Une marine est toujours plus lente à former qu’une armée. L’école est dirigée par des officiers anglais qui se consacrent principalement à l’instruction théorique ; instructeurs et sous-instructeurs. atteignent le chiffre de 32 ; ils ont 240 élèves, plus des bataillons d’infanterie de marine ; mais ils ne sont pas appelés à commander les navires de l’état et à faire faire à leurs aspirans de véritables croisières.

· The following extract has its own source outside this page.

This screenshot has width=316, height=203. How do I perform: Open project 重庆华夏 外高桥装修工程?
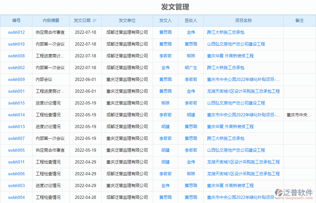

Les Chinois montrent en cela plus de confiance et plus de lumières : on voyait dernièrement entrer dans la rade de Yokohama une frégate sortie de leurs arsenaux et commandée par un capitaine de la marine britannique, en route pour son tour du monde, à la tête de son école. Ce qui manque le plus à la marine japonaise, ce sont des navires de guerre ; elle s’est procuré un cuirassé américain, le Stone-Wall, et des paquebots dont elle a fait des transports ; mais son budget ne lui permet pas d’élever la flotte au-dessus de 16 navires, dont un seul est blindé.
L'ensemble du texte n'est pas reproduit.